Raven gave the Panizzi Lectures in 2010 on "London Booksites: Places of Printing and Publication before 1800". The lectures have been described as groundbreaking in their approach to various histories of place and space in publishing and book selling.

=== Selected publications ===
- Judging New Wealth: Popular Publishing and Responses to Commerce in England, 1750–1800 (Oxford University Press, 1992)
- The Practice and Representation of Reading in England (Cambridge University Press, 1996), with Helen Small and Naomi Tadmor (eds.)
- (ed.) Free Print and Non-Commercial Publishing (London and Vermont: Ashgate Press, 2000)
- The English Novel 1770–1829: A Bibliographical Survey of Prose Fiction Published in the British Isles, 2 vols. (Oxford University Press, 2000), with Peter Garside and Rainer Schöwerling)
- London Booksellers and American Customers: Transatlantic Literary Community and the Charleston Library Society, 1748–1811 (Columbia: University of South Carolina Press, 2002)
- (ed.) Lost Libraries: The Destruction of Book Collections Since Antiquity (Basingstoke: Palgrave Macmillan, 2004)
- The Business of Books: Booksellers and the English Book Trade 1450–1850 (London and New Haven: Yale University Press, 2007)
  - Awarded the Society for the History of Authorship, Reading and Publishing De Long prize for 2008
- Publishing Business in Eighteenth-Century England (Woodbridge: The Boydell Press, 2014)
- "What is the History of the Book?" (2018)
- Bookscape: Geographies of Printing and Publishing in London before 1800. (London: The British Library, 2014).
- (ed.) The Oxford Illustrated History of the Book. (Oxford University Press, 2020).

==Organizational affiliations==
Raven was president of the Bibliographical Society (2020–2022).

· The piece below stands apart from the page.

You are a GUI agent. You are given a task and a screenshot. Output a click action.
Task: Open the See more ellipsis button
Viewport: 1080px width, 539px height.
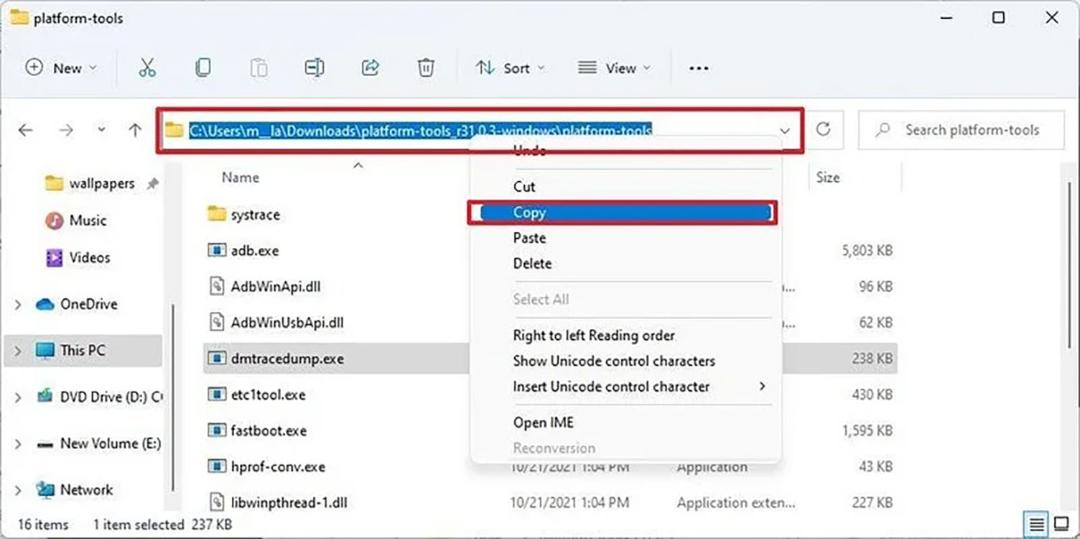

He is currently director of the Cambridge Project for the Book Trust and director of the Centre for Bibliographical History and a member of the Human Rights Centre at the University of Essex.

He joined the English-Speaking Union in 1976. He has been president of the Colchester Branch of the ESU since 1990, and has served as a national governor (2000–2006 and since 2012), deputy chairman, and since 2019, chairman in succession to Lord Paul Boateng.

He chairs the Lindemann Trust which awards annual fellowships in the sciences for postdoctoral research in the US by British and Commonwealth citizens. He was a trustee of Marks Hall, Essex, from 2010 to 2020, and of the Friends of St Andrew's Fingringhoe. He is a member of the Pilgrims and the Mid-Atlantic Club.